Crypto market enters important week as US releases CPI and PPI inflation data; will Fed announce another “pause”?
The crypto market faces a pivotal week as the U.S. delivers CPI and PPI inflation figures, making it straightforward for the FOMC to “pause” interest rate hikes. It will lift Bitcoin and Ethereum prices, boosting market recovery and indicating a bullish year ahead.
The market forecasts annual CPI to rise from 3.2% in July to 3.6%. August core annual CPI fell to 4.3% from 4.7% in July. The market expects monthly core PPI to drop to 0.2%.
The U.S. Federal Reserve is likely done raising interest rates as the job market has cooled down and unemployment rates went up last month. Traders expect CPI data this week to confirm market direction while being cautious in September, a historically bad month.

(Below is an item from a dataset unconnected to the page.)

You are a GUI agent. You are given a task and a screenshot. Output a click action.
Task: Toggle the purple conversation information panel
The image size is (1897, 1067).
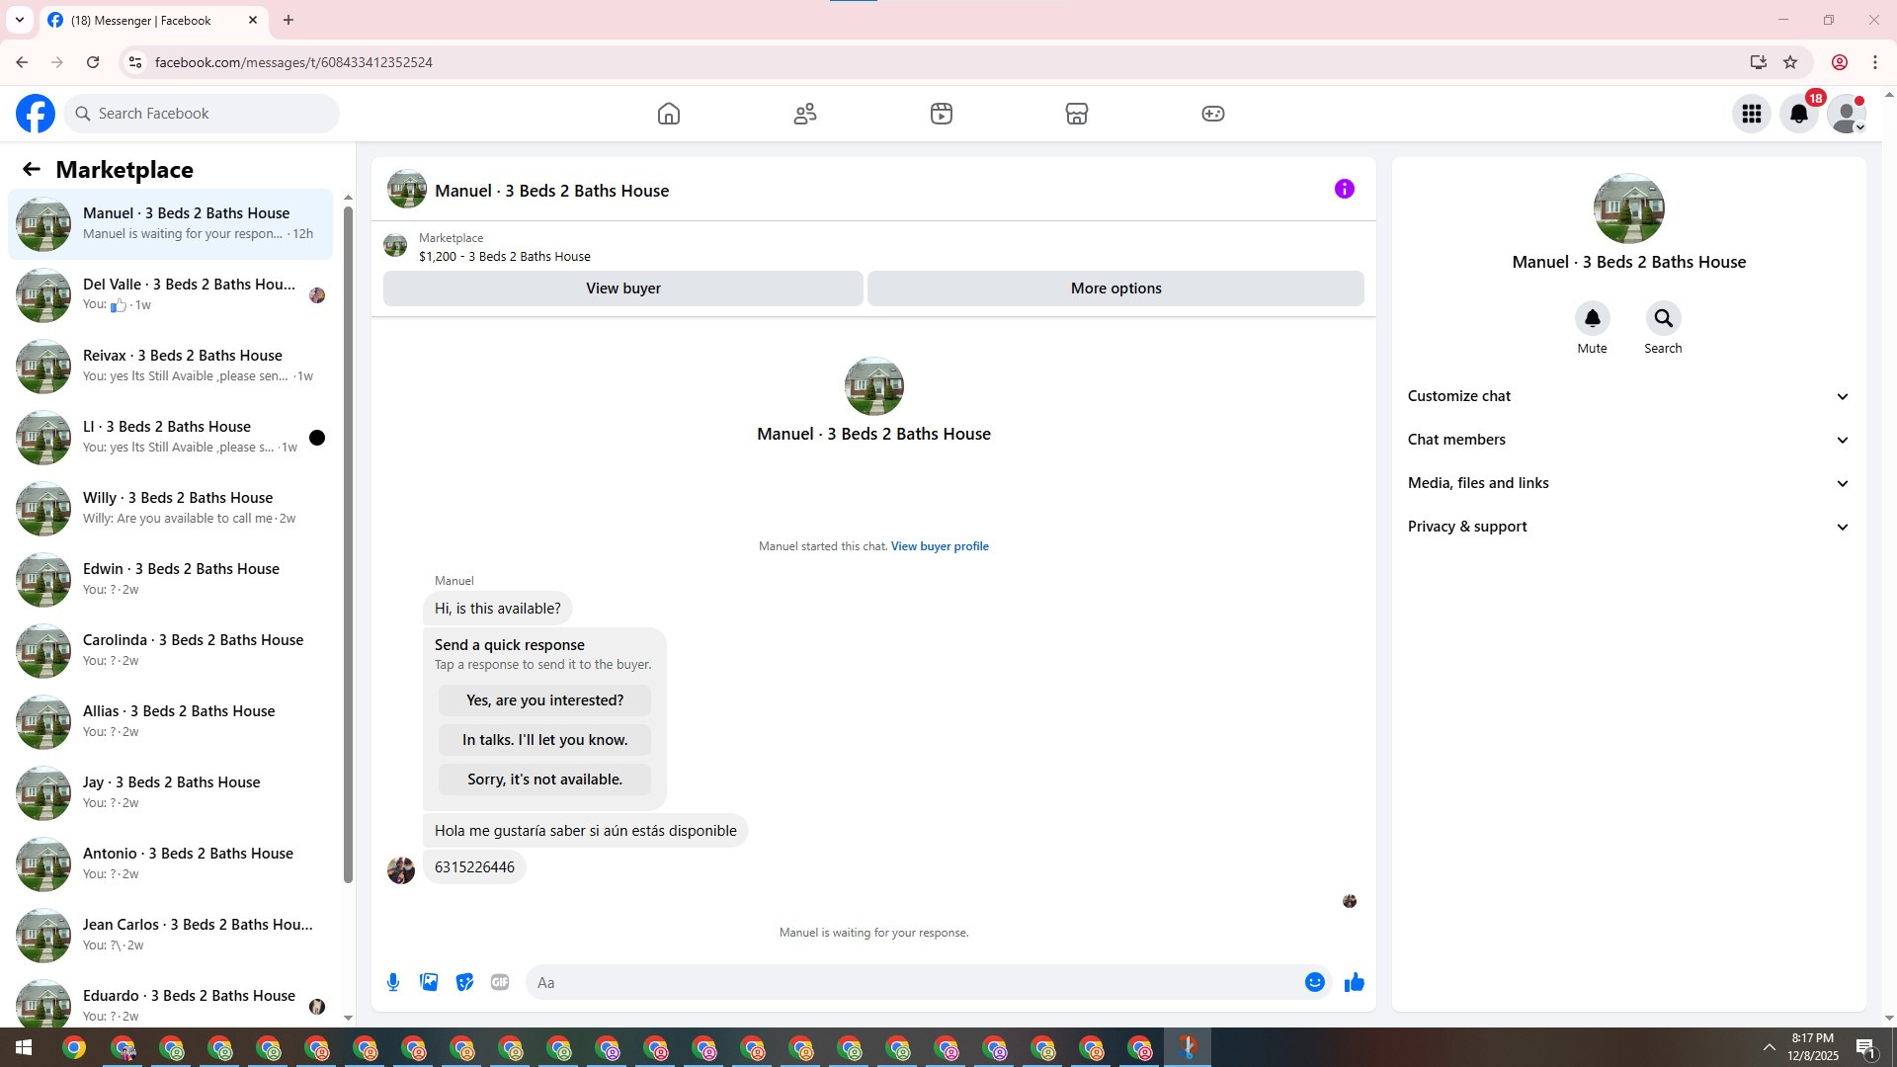coord(1344,189)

CME FedWatch Tool indicates that there is a 93% chance that a pause will be announced at the next FOMC meeting on September 20. Analysts on Wall Street also expect a rate hike late this year. BTC price may remain under pressure as the US dollar index (DXY) hovers above 104.50.

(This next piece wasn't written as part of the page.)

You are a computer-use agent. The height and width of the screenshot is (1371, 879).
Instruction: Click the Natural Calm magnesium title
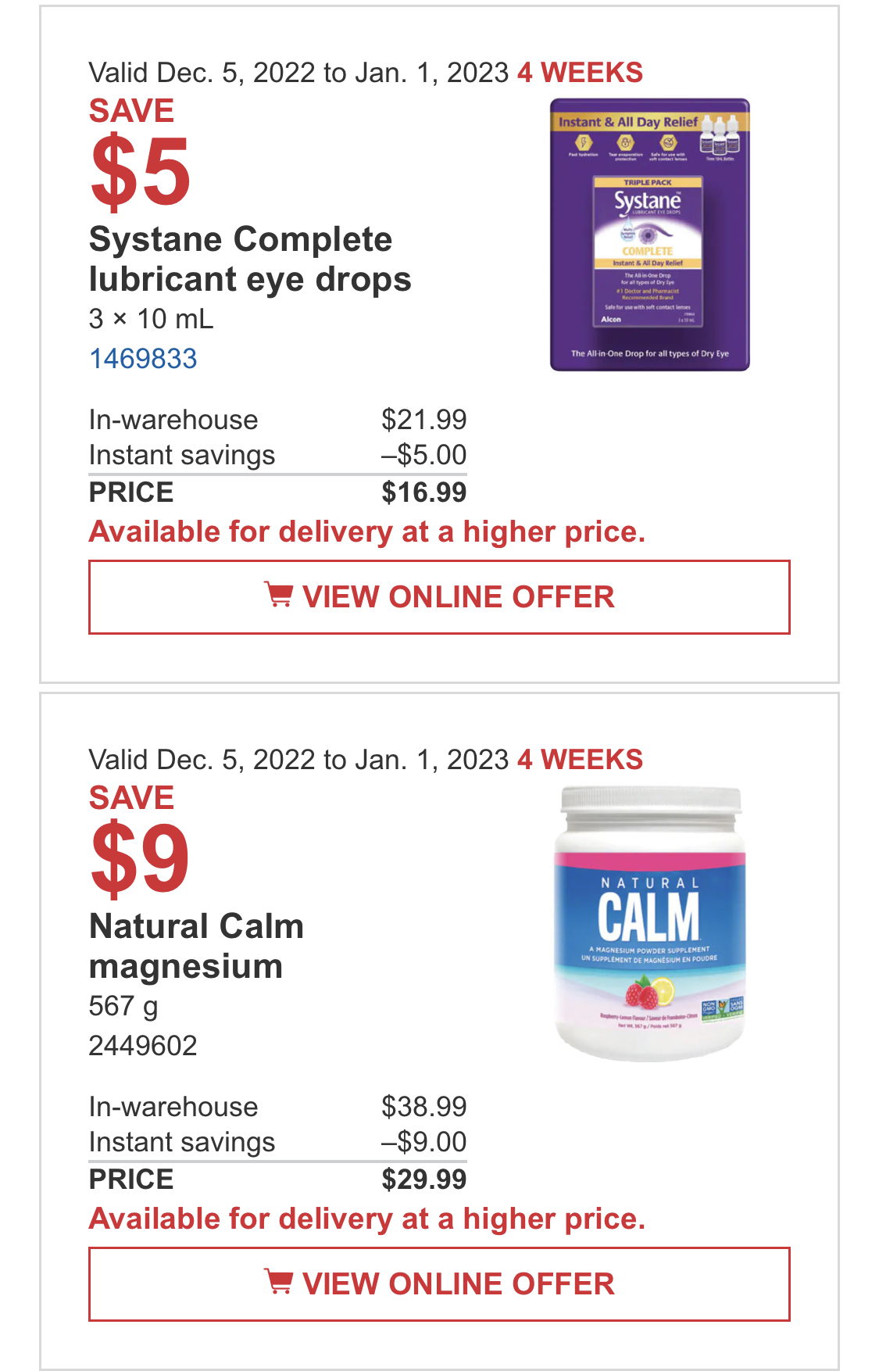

Additionally, the European Central Bank will make its decision to raise interest rates public on Thursday. The prediction calls for a pause amid ongoing rate increases since last year.
The crypto market is dull due to DXY’s spike and the SEC’s spot Bitcoin ETF delay. Traditional market participants pressure the SEC to establish a Bitcoin ETF.
BTC has traded sideways for 24 hours and a week, currently at $25,862. However, trading activity has surged in the recent 24 hours, indicating trader interest.
ETH dropped 1% in 24 hours and roughly 2% in a week. The 24-hour high is $1627, and the price is $1615. However, trading volume has risen by 85% in the last 24 hours.